À Saint-Jean-de-Valériscle dans le Gard, Eric, ancien enseignant, est pionnier du mouvement dans son village.
Dans le Gard, les légumes sont gratuits ! “Mais faut pas que ce soient les fainéants qui viennent les manger !” s’exclame Stéphane, lors de la réunion sur les Incroyables Comestibles.
Cette révolution “peas and love” (“petits pois et amour”, en anglais) importée d’Angleterre consiste à mettre des bacs en bois dans les espaces publics afin que les citoyens puissent choyer un potager sans nécessairement récolter les fruits de leur labeur.
Des légumes pour tout le monde !
Eric, ancien enseignant et initiateur du projet dans la région, tente d’expliquer à Stéphane : “Ce n’est pas du vol puisqu’ils appartiennent à tout le monde !” Avec Inka et Raphaël, il a installé quatre bacs à Saint-Jean-de-Valériscle en mai, plaçant leur village cévenol sous le feu des projecteurs médiatiques.

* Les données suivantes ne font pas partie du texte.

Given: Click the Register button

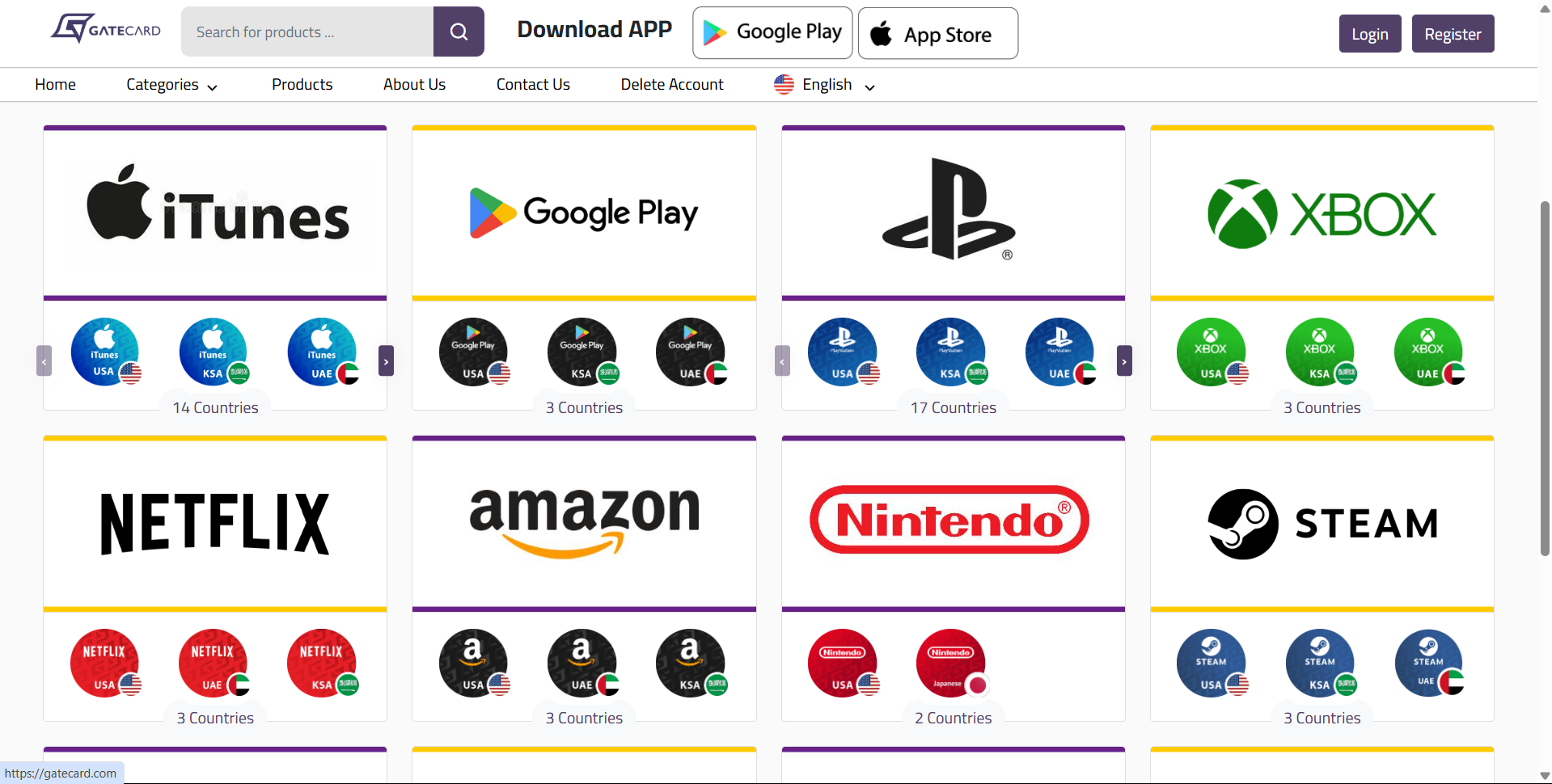Looking at the screenshot, I should coord(1453,34).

“J’aime que cela n’appartienne à personne” Nadine, habitante de la commune
Les trois optimistes à la main verte tentent aujourd’hui de faire participer leurs concitoyens au mouvement, car si l’initiative commence à fructifier à Rousson et Saint-Hippolyte-du-Fort, elle n’est pas encore pleinement digérée par les habitants.
Basés sur le don et l’abandon de la compétition, aux antipodes du système capitaliste actuel, les Incroyables Comestibles attaquent la “morosité ambiante” à coups de courgettes. François Rouillay, qui a introduit le mouvement en France, espère “l’émergence d’une nouvelle gouvernance planétaire” grâce à la “générosité de la terre nourricière”. Et il ne compte déjà plus le nombre de participants.
Sous le soleil gardois rosissent les tomates d’Inka
La Franco-allemande au visage encadré de deux nattes, arrose celles qui trônent devant son portail, ornées d’une pancarte “Servez-vous, c’est gratuit !”. “Au début, les habitants pensaient que j’avais marqué “interdit de toucher”. Inka attendait beaucoup de la réunion d’information : “J’ai espoir de sortir le légume de sa propriété privée, que la fibre paysanne se réveille.” À sa grande surprise, une trentaine de personnes se sont pressées à la présentation. Certaines sont reparties intriguées, d’autres, comme Nadine, séduites : “Ce qui m’intéresse, c’est que ça reste une initiative citoyenne, sans que les élus s’en mêlent. J’aime l’idée que cela n’appartienne à personne.”
Et l’action se décline aussi en ville
D’agricole, la démarche peut devenir politique. “Un matin, on s’est réveillés et c’était là, avec un gentil petit mot dessus. Alors les gens du quartier y ont planté des fleurs et des légumes et on s’alterne pour arroser”, raconte Téodora, gérante d’un café, en pointant du doigt un bac de terre sur la place de la Canourgue, à Montpellier.
Sans vraiment le vouloir, ni le savoir, elle fait partie du mouvement des Incroyables Comestibles. Ironiquement, personne n’ose encore se servir dans ce potager, miroir de l’effort collectif. “Le matin, on découvre des bancs abîmés, des mégots et des bouteilles par terre, mais le bac est la seule chose qui ne soit pas dégradée”, se réjouit Téodora.